The government added 19 commodity groups to be included in the National Commodity Balance System (SiNas NK) in 2022. The 19 commodities are iron and steel (steel alloy derivatives), tires, plastic raw materials, mineral raw materials, cellular phones (handheld computers and tablet computers), electronics (AC), color multifunction machines (color photocopiers, and printers). colored).
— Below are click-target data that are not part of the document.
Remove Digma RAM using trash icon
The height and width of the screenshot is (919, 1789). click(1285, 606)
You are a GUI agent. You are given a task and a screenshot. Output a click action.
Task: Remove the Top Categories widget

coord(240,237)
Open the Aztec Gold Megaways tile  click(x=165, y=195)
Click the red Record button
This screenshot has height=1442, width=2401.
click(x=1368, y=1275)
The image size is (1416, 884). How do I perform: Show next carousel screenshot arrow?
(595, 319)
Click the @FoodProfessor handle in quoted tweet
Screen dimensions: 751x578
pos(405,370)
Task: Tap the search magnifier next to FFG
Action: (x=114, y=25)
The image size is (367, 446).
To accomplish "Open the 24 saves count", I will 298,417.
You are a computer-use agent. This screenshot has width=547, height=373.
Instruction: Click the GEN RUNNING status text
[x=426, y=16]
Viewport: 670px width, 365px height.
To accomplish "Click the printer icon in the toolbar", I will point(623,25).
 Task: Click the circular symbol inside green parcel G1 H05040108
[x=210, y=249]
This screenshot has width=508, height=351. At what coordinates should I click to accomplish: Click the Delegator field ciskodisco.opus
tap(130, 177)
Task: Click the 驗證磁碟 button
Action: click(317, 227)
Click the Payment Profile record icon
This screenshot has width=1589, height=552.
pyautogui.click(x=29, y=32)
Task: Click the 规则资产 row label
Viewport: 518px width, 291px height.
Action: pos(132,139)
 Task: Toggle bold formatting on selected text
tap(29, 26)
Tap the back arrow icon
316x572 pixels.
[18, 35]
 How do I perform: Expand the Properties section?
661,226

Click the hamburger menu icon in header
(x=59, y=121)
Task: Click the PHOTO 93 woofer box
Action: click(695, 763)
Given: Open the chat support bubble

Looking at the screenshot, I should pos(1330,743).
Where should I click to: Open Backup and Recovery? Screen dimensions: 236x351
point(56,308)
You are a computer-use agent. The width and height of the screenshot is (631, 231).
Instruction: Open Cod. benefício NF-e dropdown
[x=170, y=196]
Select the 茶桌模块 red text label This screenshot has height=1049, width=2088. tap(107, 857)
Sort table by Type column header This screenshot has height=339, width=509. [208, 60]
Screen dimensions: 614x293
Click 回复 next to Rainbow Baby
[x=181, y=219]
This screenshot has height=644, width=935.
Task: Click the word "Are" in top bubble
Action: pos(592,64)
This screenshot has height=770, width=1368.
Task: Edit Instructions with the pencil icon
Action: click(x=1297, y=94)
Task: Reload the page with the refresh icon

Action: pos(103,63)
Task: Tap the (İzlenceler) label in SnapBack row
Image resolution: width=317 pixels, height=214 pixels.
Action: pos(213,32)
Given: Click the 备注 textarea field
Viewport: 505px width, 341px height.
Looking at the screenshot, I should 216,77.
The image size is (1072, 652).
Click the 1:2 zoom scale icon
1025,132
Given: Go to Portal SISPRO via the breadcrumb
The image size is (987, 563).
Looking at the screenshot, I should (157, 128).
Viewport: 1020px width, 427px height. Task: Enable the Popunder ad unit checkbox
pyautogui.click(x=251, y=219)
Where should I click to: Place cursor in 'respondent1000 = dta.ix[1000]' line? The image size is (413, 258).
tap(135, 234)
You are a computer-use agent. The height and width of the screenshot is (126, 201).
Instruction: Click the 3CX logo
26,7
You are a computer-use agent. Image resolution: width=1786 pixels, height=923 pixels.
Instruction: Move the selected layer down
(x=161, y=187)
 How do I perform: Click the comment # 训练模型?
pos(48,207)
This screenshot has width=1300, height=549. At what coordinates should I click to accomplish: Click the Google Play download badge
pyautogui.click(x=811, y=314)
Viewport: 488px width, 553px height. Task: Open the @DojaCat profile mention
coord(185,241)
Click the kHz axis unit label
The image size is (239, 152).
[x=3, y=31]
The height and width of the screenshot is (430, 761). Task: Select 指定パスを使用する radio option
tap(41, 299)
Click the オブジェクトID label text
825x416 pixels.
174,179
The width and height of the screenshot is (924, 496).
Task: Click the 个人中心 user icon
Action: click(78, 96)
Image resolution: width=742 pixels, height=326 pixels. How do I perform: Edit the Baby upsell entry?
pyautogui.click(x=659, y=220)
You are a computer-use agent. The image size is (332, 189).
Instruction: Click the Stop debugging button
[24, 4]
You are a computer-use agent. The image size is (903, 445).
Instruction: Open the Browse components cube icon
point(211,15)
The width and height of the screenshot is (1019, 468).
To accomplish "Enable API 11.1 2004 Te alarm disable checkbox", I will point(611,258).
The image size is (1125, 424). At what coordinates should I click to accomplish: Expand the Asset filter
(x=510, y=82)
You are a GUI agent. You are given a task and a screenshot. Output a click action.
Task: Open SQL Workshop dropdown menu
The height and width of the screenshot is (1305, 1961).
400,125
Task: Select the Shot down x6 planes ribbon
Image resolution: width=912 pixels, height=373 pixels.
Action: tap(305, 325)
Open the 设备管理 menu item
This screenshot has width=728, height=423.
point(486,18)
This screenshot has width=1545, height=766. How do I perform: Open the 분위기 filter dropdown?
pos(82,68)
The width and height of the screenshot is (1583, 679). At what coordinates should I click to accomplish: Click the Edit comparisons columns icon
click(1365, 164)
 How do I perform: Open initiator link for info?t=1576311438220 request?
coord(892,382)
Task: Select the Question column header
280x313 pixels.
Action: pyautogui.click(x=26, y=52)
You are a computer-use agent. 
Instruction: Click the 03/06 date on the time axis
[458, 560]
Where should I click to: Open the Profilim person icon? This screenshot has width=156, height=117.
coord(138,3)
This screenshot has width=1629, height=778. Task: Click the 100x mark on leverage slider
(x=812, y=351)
Furthermore, corn, raw materials for lubricants, saccharin and cyclamate, cement clinker and cement, footwear, raw materials for masks and masks, textiles and textile products (TPT), textile textiles and batik motifs, apparel and apparel accessories; other fuels, fuel oil (BBM), and natural gas.
"Meanwhile, in phase 1 of 2021, there will be 5 commodities, namely rice, sugar, beef, fishery and salt," explained Secretary of the Coordinating Ministry for Economic Affairs, Susiwijono Moegiarso, Monday (10/10).
That way, currently there are 24 commodities that are included in the 2022 NK scheme where business actors have previously filled out the NK SiNas on the Needs Plan (RK) until September 2022.
Then this October the ministry of commodity development will verify the RK and enter the supply plan into the SiNas NK. Furthermore, Susiwijo said, the 24 commodities included in the NK will later receive the issuance of an Import Approval (PI) and Export Approval (PE) in 2023, where the determination of the NK is carried out no later than December 2022.
This is in accordance with Article 29 of Presidential Regulation Number 32 of 2022 concerning Commodity Balance, the determination of commodities for which PE and PI issuance is carried out based on NK will be carried out in stages.
"So that business actors get a guarantee of the availability of raw materials for the next one year," explained Susiwijo.
To know the purpose of establishing the NK itself so that it can become a single reference data between Ministries/Institutions (K/L), a single platform for Business Licensing Services to Support Export-Import Business Activities (PBUMKU), providing guarantees of certainty in the timing, amount, and cost of licensing, encouraging simplification of commerce, increasing transparency, and being part of efforts to prevent corruption.